Planning your day and openly communicating with your team or direct superiors about your capacity and limitations will help you stay on track and your team informed. Delivering on your promises is a dance between you, your workload, and the clock.
There are also times when you’ll need to take a break or recharge, so if you’re feeling overwhelmed or mentally drained, prioritize taking lunch or a 30-minute snack break to refuel, decompress, and take a deep breath.
8. Paper Trails
This could mean literal paper or digital. Either way, keep a paper trail! Good record-keeping in well-organized, easily accessible stored spaces can make a world of difference six months from now when you need the date or figure from an invoice to confirm a pending contract.
Sensitive documents, presentations, codes, budgets, lists, proposals, briefs, contracts, repositories, and so much more need to be adequately stored in their respective places. Even email threads with confirmed outlined agreements between you and the client or vendor are integral to the success of navigating any future discussions on changes or even discrepancies.

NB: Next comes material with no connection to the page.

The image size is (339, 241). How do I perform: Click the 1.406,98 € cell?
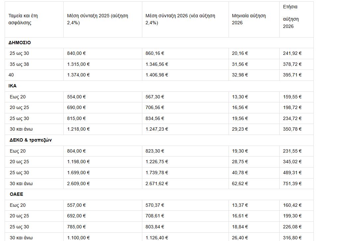coord(157,75)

As a rule of thumb: Whatever has been discussed (in person, in a meeting, or by phone call) is best followed up by an email with written confirmation of what was agreed upon. It ensures that you are detail-oriented and display a work ethic of integrity and transparency. Paper trails are a kind of insurance plan for any future situations.
9. Own it
You were hired with the understanding that you are the best candidate for the position. Now, it’s your time to show that you are.
Own the duties and responsibilities of your position by knowing them well and exceeding expectations when you deliver on them to the very best of your ability. Be personally invested in everything that you do as a direct expression of who you are and your work ethic. Treat your work as an extension of your talent and skill and be proud of the contributions you make. You are not a slacker and you are not looking to ‘coast’. You are more than capable of doing your best and in some cases, you may go above and beyond.
Remember, you are a valuable asset and you have to be the first to believe that.
10. Track it
This one can be considered the most important practical tip because of its ability to move you closer to the kind of career you envisioned for yourself in marketing. It’s a powerful tool to chart and actualize the growth path that gets you most excited about where you are and where you want to be.
Marketing agencies can be a competitive space and that means it is wise and forward-thinking to have your own plan of action to excel. Progress, of any kind, is deliberate! You can use your goal-setting and performance reviews as a tool to outline the necessary, measurable steps you have to take to move your career forward.
No matter where you’re at in your agency, if you are interested in growing, then start with where you are now as your baseline. Then, diligently track your contributions that have led to positive changes, your successes and achievements (such as bringing in new clients or exceeding your targets), and also (just as importantly) your shortcomings and areas for improvement.
Anything that shows you have excelled or done the work to grow past where you started is the track record that inches you closer to being a better marketer or even landing that promotion. This process takes time, so stick with it and use every evaluation opportunity as a fine-tuning session to prepare, plan, and execute. Progress looks good on everyone.
The goal is to implement as many of these tips as you can throughout your journey in agency life. These tips can come in handy at every stage of your career and the better you get at them, the easier agency life will become.
One day soon, you will look back at where you started and be amazed at how far you have come from being a newbie to seeing yourself as the consummate marketing professional that you are becoming. You got this!